** SHORT PROBLEM **
Rewrite all of the records, replacing every "sidebar" with "side panel" and leaving everything else unchanged.

** DATA FOR THE TASK **

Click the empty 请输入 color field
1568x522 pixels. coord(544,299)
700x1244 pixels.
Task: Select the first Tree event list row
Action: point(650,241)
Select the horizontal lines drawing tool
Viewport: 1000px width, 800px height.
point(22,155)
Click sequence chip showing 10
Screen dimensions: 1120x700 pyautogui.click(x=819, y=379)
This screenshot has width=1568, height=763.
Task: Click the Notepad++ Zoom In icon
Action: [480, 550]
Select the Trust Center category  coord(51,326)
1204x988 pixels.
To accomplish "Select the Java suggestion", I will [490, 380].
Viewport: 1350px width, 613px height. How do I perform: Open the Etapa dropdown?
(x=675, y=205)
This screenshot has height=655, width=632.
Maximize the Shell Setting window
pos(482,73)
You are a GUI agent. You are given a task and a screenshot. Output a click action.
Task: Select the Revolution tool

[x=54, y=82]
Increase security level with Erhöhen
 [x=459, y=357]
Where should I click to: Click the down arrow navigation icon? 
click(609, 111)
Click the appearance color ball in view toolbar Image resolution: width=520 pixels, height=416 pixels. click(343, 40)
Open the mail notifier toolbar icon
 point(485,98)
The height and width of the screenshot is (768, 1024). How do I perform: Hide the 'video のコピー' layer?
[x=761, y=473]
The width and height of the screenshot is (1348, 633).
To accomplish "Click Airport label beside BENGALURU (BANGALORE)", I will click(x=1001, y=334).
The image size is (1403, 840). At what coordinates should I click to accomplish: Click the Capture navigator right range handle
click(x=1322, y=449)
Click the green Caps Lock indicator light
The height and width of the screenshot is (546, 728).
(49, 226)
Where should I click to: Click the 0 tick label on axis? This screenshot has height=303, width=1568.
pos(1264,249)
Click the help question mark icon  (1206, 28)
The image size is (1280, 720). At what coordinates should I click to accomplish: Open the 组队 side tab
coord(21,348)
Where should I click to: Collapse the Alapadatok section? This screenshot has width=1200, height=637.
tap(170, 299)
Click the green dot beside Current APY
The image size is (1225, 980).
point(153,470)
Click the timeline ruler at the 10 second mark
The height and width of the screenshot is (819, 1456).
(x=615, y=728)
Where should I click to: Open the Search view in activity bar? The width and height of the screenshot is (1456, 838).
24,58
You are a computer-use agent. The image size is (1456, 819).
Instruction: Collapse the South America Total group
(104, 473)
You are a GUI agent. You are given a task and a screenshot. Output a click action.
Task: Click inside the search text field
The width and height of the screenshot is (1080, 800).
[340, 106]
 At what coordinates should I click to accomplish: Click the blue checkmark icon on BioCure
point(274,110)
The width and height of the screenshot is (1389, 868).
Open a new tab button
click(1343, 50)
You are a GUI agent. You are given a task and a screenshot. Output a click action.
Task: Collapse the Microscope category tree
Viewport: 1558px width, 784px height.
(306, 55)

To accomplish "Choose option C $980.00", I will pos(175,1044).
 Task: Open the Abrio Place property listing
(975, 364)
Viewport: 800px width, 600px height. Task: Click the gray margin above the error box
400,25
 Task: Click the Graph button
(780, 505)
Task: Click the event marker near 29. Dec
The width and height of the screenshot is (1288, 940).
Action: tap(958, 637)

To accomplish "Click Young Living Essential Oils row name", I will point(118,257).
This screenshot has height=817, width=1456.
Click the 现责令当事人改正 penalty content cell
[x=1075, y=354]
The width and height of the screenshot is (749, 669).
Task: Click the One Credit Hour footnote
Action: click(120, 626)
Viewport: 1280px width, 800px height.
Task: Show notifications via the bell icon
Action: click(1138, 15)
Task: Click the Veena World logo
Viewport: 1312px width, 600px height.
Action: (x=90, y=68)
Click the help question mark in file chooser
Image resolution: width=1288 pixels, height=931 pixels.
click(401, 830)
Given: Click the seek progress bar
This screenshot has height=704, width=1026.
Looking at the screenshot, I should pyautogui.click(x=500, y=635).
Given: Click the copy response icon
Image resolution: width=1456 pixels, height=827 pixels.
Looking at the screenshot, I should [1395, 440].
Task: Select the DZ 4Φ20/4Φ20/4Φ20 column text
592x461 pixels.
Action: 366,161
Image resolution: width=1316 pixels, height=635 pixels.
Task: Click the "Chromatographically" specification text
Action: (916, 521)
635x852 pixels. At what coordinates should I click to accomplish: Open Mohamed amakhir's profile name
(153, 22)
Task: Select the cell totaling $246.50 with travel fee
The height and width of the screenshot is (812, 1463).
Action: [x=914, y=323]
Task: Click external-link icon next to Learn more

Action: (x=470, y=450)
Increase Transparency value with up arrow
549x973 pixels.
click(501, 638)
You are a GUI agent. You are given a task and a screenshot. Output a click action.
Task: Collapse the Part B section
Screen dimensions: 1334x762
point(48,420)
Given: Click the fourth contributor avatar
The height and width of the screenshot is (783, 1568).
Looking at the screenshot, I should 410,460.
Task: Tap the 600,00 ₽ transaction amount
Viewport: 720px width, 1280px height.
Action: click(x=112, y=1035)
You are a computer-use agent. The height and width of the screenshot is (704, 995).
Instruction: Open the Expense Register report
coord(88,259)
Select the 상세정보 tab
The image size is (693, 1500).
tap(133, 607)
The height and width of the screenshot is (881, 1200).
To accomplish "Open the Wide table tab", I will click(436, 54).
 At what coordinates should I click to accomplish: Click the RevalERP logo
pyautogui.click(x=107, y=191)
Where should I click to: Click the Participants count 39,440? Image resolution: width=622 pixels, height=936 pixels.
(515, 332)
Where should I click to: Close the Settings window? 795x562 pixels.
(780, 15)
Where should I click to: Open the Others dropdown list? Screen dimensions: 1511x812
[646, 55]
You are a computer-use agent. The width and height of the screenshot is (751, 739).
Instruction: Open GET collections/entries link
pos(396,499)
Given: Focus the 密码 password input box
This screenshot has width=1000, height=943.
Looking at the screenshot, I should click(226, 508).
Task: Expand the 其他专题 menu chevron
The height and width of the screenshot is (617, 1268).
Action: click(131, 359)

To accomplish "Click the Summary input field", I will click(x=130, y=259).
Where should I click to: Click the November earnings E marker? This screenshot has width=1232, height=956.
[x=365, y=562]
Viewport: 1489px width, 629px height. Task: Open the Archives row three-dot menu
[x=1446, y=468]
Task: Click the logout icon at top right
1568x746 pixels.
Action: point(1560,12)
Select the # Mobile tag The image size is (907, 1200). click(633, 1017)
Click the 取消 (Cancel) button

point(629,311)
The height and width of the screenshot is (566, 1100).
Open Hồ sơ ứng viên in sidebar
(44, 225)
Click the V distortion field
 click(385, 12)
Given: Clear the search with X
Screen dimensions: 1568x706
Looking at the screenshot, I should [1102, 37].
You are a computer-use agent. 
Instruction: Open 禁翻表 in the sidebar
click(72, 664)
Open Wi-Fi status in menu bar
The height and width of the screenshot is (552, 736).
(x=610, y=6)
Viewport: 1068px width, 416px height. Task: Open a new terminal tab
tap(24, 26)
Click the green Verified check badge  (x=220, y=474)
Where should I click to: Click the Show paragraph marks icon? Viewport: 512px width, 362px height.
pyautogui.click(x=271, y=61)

** SOLUTION **
Click the empty 请输入 color field
1568x522 pixels. coord(544,299)
700x1244 pixels.
Task: Select the first Tree event list row
Action: point(650,241)
Select the horizontal lines drawing tool
Viewport: 1000px width, 800px height.
point(22,155)
Click sequence chip showing 10
Screen dimensions: 1120x700 pyautogui.click(x=819, y=379)
This screenshot has width=1568, height=763.
Task: Click the Notepad++ Zoom In icon
Action: [480, 550]
Select the Trust Center category  coord(51,326)
1204x988 pixels.
To accomplish "Select the Java suggestion", I will [490, 380].
Viewport: 1350px width, 613px height. How do I perform: Open the Etapa dropdown?
(x=675, y=205)
This screenshot has height=655, width=632.
Maximize the Shell Setting window
pos(482,73)
You are a GUI agent. You are given a task and a screenshot. Output a click action.
Task: Select the Revolution tool

[x=54, y=82]
Increase security level with Erhöhen
 [x=459, y=357]
Where should I click to: Click the down arrow navigation icon? 
click(609, 111)
Click the appearance color ball in view toolbar Image resolution: width=520 pixels, height=416 pixels. click(343, 40)
Open the mail notifier toolbar icon
 point(485,98)
The height and width of the screenshot is (768, 1024). How do I perform: Hide the 'video のコピー' layer?
[x=761, y=473]
The width and height of the screenshot is (1348, 633).
To accomplish "Click Airport label beside BENGALURU (BANGALORE)", I will click(x=1001, y=334).
The image size is (1403, 840). At what coordinates should I click to accomplish: Click the Capture navigator right range handle
click(x=1322, y=449)
Click the green Caps Lock indicator light
The height and width of the screenshot is (546, 728).
(49, 226)
Where should I click to: Click the 0 tick label on axis? This screenshot has height=303, width=1568.
pos(1264,249)
Click the help question mark icon  (1206, 28)
The image size is (1280, 720). At what coordinates should I click to accomplish: Open the 组队 side tab
coord(21,348)
Where should I click to: Collapse the Alapadatok section? This screenshot has width=1200, height=637.
tap(170, 299)
Click the green dot beside Current APY
The image size is (1225, 980).
point(153,470)
Click the timeline ruler at the 10 second mark
The height and width of the screenshot is (819, 1456).
(x=615, y=728)
Where should I click to: Open the Search view in activity bar? The width and height of the screenshot is (1456, 838).
24,58
You are a computer-use agent. The image size is (1456, 819).
Instruction: Collapse the South America Total group
(104, 473)
You are a GUI agent. You are given a task and a screenshot. Output a click action.
Task: Click inside the search text field
The width and height of the screenshot is (1080, 800).
[340, 106]
 At what coordinates should I click to accomplish: Click the blue checkmark icon on BioCure
point(274,110)
The width and height of the screenshot is (1389, 868).
Open a new tab button
click(1343, 50)
You are a GUI agent. You are given a task and a screenshot. Output a click action.
Task: Collapse the Microscope category tree
Viewport: 1558px width, 784px height.
(306, 55)

To accomplish "Choose option C $980.00", I will pos(175,1044).
 Task: Open the Abrio Place property listing
(975, 364)
Viewport: 800px width, 600px height. Task: Click the gray margin above the error box
400,25
 Task: Click the Graph button
(780, 505)
Task: Click the event marker near 29. Dec
The width and height of the screenshot is (1288, 940).
Action: tap(958, 637)

To accomplish "Click Young Living Essential Oils row name", I will point(118,257).
This screenshot has height=817, width=1456.
Click the 现责令当事人改正 penalty content cell
[x=1075, y=354]
The width and height of the screenshot is (749, 669).
Task: Click the One Credit Hour footnote
Action: click(120, 626)
Viewport: 1280px width, 800px height.
Task: Show notifications via the bell icon
Action: click(1138, 15)
Task: Click the Veena World logo
Viewport: 1312px width, 600px height.
Action: (x=90, y=68)
Click the help question mark in file chooser
Image resolution: width=1288 pixels, height=931 pixels.
click(401, 830)
Given: Click the seek progress bar
This screenshot has height=704, width=1026.
Looking at the screenshot, I should pyautogui.click(x=500, y=635).
Given: Click the copy response icon
Image resolution: width=1456 pixels, height=827 pixels.
Looking at the screenshot, I should [1395, 440].
Task: Select the DZ 4Φ20/4Φ20/4Φ20 column text
592x461 pixels.
Action: 366,161
Image resolution: width=1316 pixels, height=635 pixels.
Task: Click the "Chromatographically" specification text
Action: (916, 521)
635x852 pixels. At what coordinates should I click to accomplish: Open Mohamed amakhir's profile name
(153, 22)
Task: Select the cell totaling $246.50 with travel fee
The height and width of the screenshot is (812, 1463).
Action: [x=914, y=323]
Task: Click external-link icon next to Learn more

Action: (x=470, y=450)
Increase Transparency value with up arrow
549x973 pixels.
click(501, 638)
You are a GUI agent. You are given a task and a screenshot. Output a click action.
Task: Collapse the Part B section
Screen dimensions: 1334x762
point(48,420)
Given: Click the fourth contributor avatar
The height and width of the screenshot is (783, 1568).
Looking at the screenshot, I should 410,460.
Task: Tap the 600,00 ₽ transaction amount
Viewport: 720px width, 1280px height.
Action: click(x=112, y=1035)
You are a computer-use agent. The height and width of the screenshot is (704, 995).
Instruction: Open the Expense Register report
coord(88,259)
Select the 상세정보 tab
The image size is (693, 1500).
tap(133, 607)
The height and width of the screenshot is (881, 1200).
To accomplish "Open the Wide table tab", I will click(436, 54).
 At what coordinates should I click to accomplish: Click the RevalERP logo
pyautogui.click(x=107, y=191)
Where should I click to: Click the Participants count 39,440? Image resolution: width=622 pixels, height=936 pixels.
(515, 332)
Where should I click to: Close the Settings window? 795x562 pixels.
(780, 15)
Where should I click to: Open the Others dropdown list? Screen dimensions: 1511x812
[646, 55]
You are a computer-use agent. The width and height of the screenshot is (751, 739).
Instruction: Open GET collections/entries link
pos(396,499)
Given: Focus the 密码 password input box
This screenshot has width=1000, height=943.
Looking at the screenshot, I should click(226, 508).
Task: Expand the 其他专题 menu chevron
The height and width of the screenshot is (617, 1268).
Action: click(131, 359)

To accomplish "Click the Summary input field", I will click(x=130, y=259).
Where should I click to: Click the November earnings E marker? This screenshot has width=1232, height=956.
[x=365, y=562]
Viewport: 1489px width, 629px height. Task: Open the Archives row three-dot menu
[x=1446, y=468]
Task: Click the logout icon at top right
1568x746 pixels.
Action: point(1560,12)
Select the # Mobile tag The image size is (907, 1200). click(633, 1017)
Click the 取消 (Cancel) button

point(629,311)
The height and width of the screenshot is (566, 1100).
Open Hồ sơ ứng viên in side panel
(44, 225)
Click the V distortion field
 click(385, 12)
Given: Clear the search with X
Screen dimensions: 1568x706
Looking at the screenshot, I should [1102, 37].
You are a computer-use agent. 
Instruction: Open 禁翻表 in the side panel
click(72, 664)
Open Wi-Fi status in menu bar
The height and width of the screenshot is (552, 736).
(x=610, y=6)
Viewport: 1068px width, 416px height. Task: Open a new terminal tab
tap(24, 26)
Click the green Verified check badge  (x=220, y=474)
Where should I click to: Click the Show paragraph marks icon? Viewport: 512px width, 362px height.
pyautogui.click(x=271, y=61)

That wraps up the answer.